VERDADE, SIMPLICIDADE, PAZ, RESPEITO E HARMONIA

Fevereiro 25, 2010

 

1. No meu diário consta esta página que hoje aqui transcrevo.  Acabo de regressar da Tailândia, onde tive o grato prazer de participar, de 24 a 29 de Janeiro (2004), nos arredores de Bangkok, em Sampram, num Congresso Internacional de Sociedades Missionárias de Vida Apostólica, de que faz parte também a Sociedade Missionária da Boa Nova. O tema do encontro era o diálogo inter-religioso.

 2. Não me vou aqui referir aos assuntos tratados na sala do Congresso. Apraz-me simplesmente registar a beleza edénica do lugar, a limpeza inexcedível e a gentileza inultrapassável dos tailandeses com quem nos relacionámos.

 3. Visitámos lugares históricos e museus. Registo aqui apenas a visita à cidade de Ayutthaya, berço do cristianismo na Tailândia, levado pelos missionários portugueses em 1511, os primeiros ocidentais a chegar à Tailândia. Há lá hoje muito poucos cristãos, mas a memória dos portugueses está lá bem assinalada. E o respeito por essa memória também.

4. Visitámos uma comunidade budista em Nakorn Pathom, onde fomos recebidos com toda a simpatia do mundo. Dos monges e das monjas que nos receberam transparecia uma imensa harmonia. A base da sua vida é a verdade mais simples, a paz mais profunda, a simplicidade mais estreme, o respeito inteiro pela vida humana e animal, o trato afável com a natureza.

 5. Os monges vivem sem nada. Sem dinheiro. Sem relógio. Sem mobília nem adornos. Apenas possuem uma tigela em que recebem o arroz que os camponeses lhes dão para comer e uns panos traçados que lhes guardam e protegem o corpo de noite e de dia. Dormem sobre a madeira lisa do chão dos seus pequenos aposentos. Tomam apenas uma refeição por dia. São contra toda a violência. Não matam nenhum animal. Nem sequer o mosquito. Não fumam. Não consomem álcool nem drogas. Vivem sem nada? Não. Porque deixam transparecer um grande desprendimento, uma imensa paz e serenidade interior, transbordante harmonia com a natureza. Cuidam do coração. Depuram-no. Retiram dele, dia após dia, todos os venenos e ervas daninhas, que tornam a nossa vida amarga e violenta. Sem o peso desse lixo, podemos pôr os pés no caminho da felicidade. É assim que vivem, e é isso que ensinam às pessoas que os procuram ou simplesmente os visitam.
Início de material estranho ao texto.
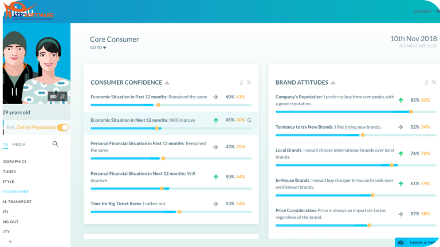440x247 pixels.
Task: Download the Consumer Confidence data
Action: [167, 82]
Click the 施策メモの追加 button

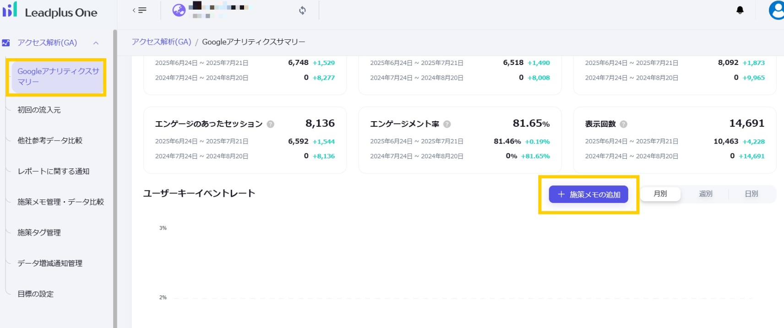[x=588, y=194]
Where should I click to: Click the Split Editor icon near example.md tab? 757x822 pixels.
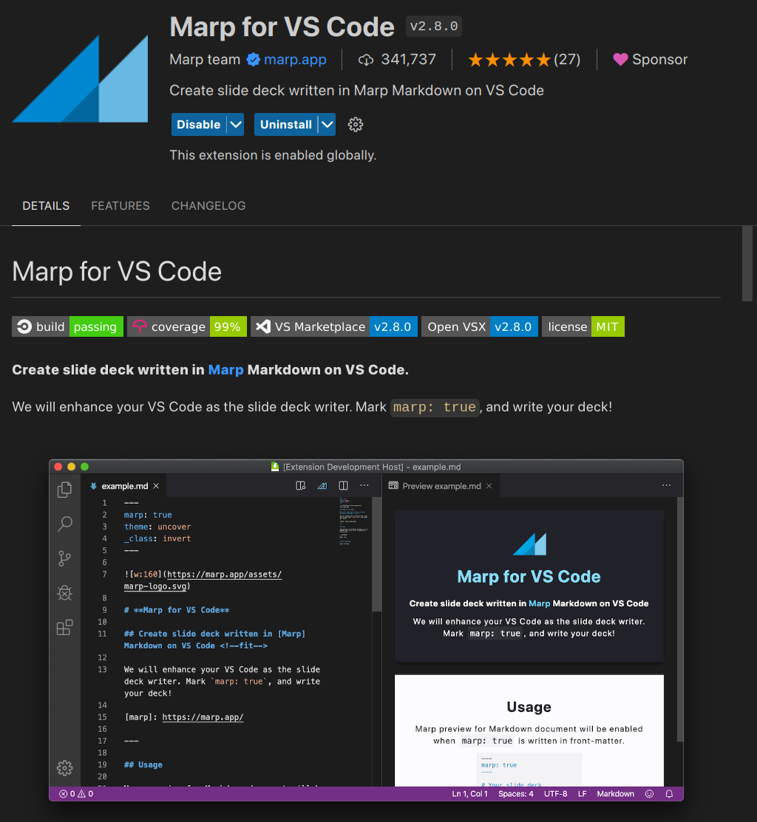342,485
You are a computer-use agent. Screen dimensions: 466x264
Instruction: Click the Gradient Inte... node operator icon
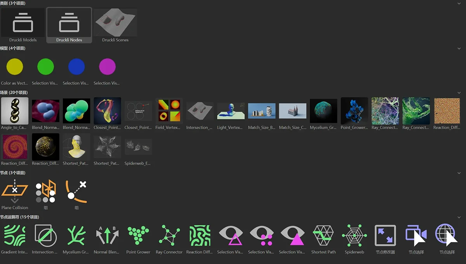tap(15, 235)
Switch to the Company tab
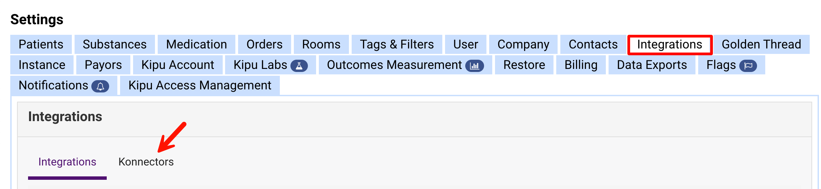This screenshot has height=189, width=821. click(x=523, y=44)
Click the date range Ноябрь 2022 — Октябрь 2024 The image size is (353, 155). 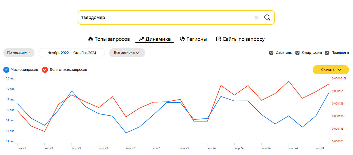72,53
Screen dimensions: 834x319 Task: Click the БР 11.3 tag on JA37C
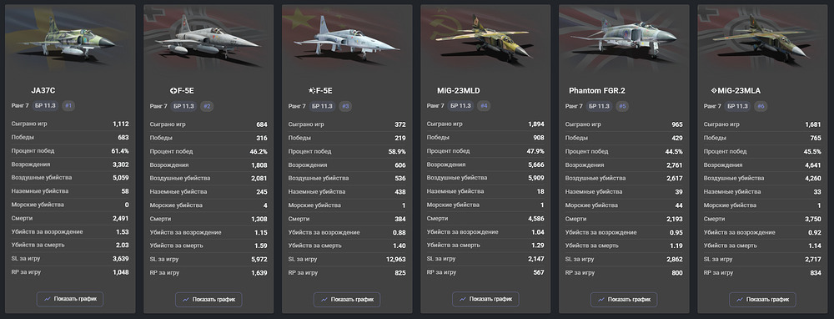pos(45,106)
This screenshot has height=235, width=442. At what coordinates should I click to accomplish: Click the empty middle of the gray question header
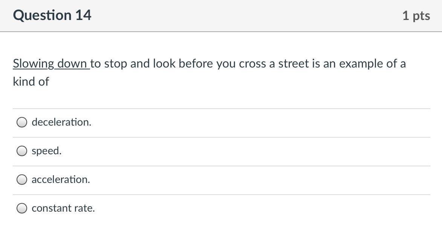coord(245,16)
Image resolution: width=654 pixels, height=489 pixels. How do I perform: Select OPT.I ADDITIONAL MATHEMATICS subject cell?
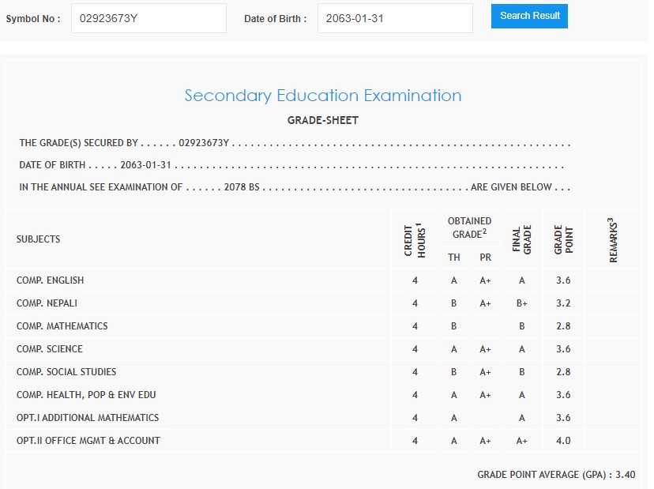[88, 418]
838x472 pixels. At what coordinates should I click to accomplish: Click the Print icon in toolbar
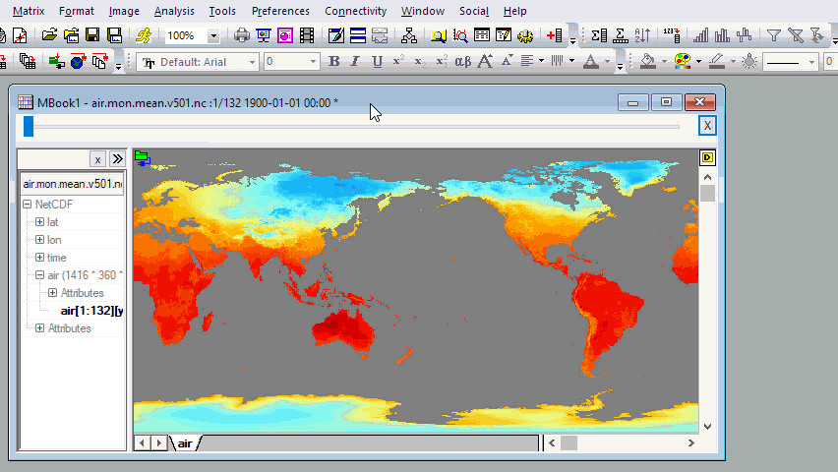point(241,36)
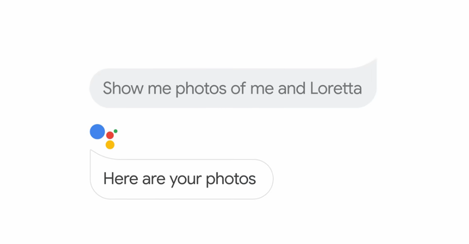
Task: Select the white Assistant reply bubble
Action: pos(182,175)
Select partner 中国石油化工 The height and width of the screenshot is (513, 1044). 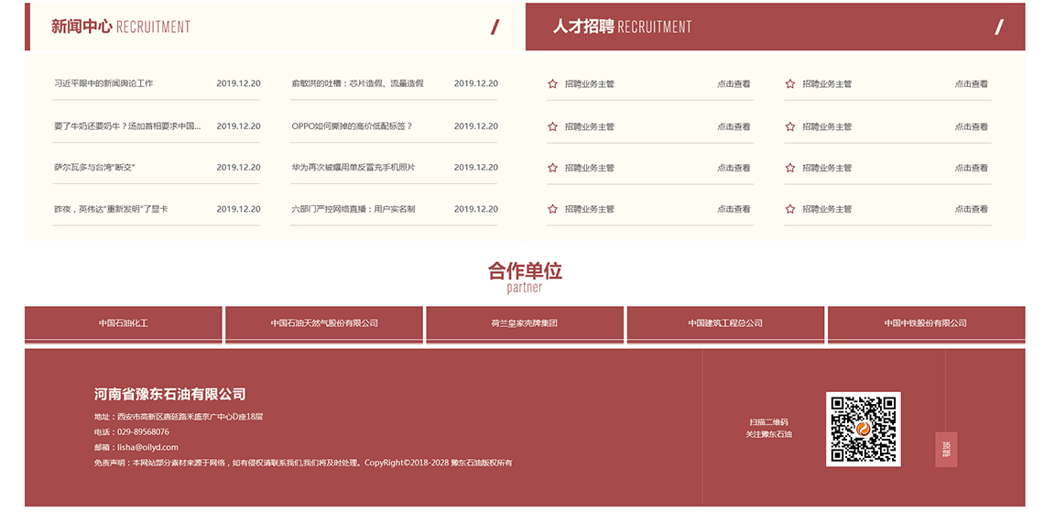click(x=124, y=323)

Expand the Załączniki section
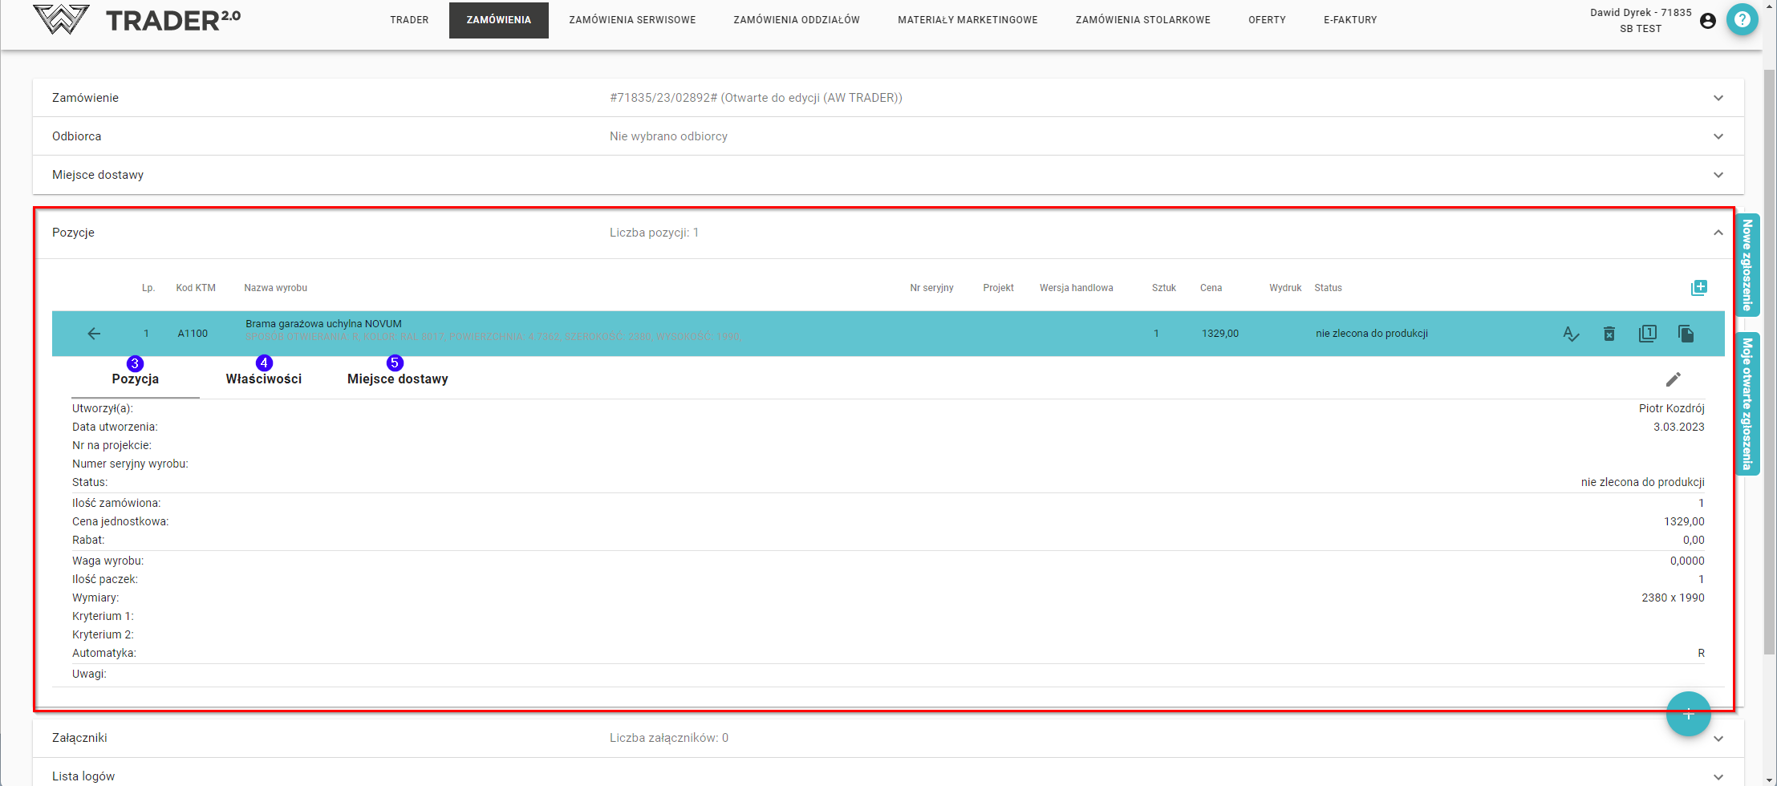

6. Num mundo atravessado por ódios e guerras e toda a espécie de violência, o que vi e vivi na Tailândia, o país da orquídea real, representa um oásis de paz, de beleza e de delicadeza. Fomos lá, de diversos pontos do mundo, para estudar o diálogo inter-religioso e partilhar pontos de vista. Estudámos, partilhámos e vimos. Tudo passa por uma vigilância apertada sobre nós mesmos e por um infinito respeito pelos outros.

 7. Luta contigo, dialoga com os outros, meu irmão de Fevereiro.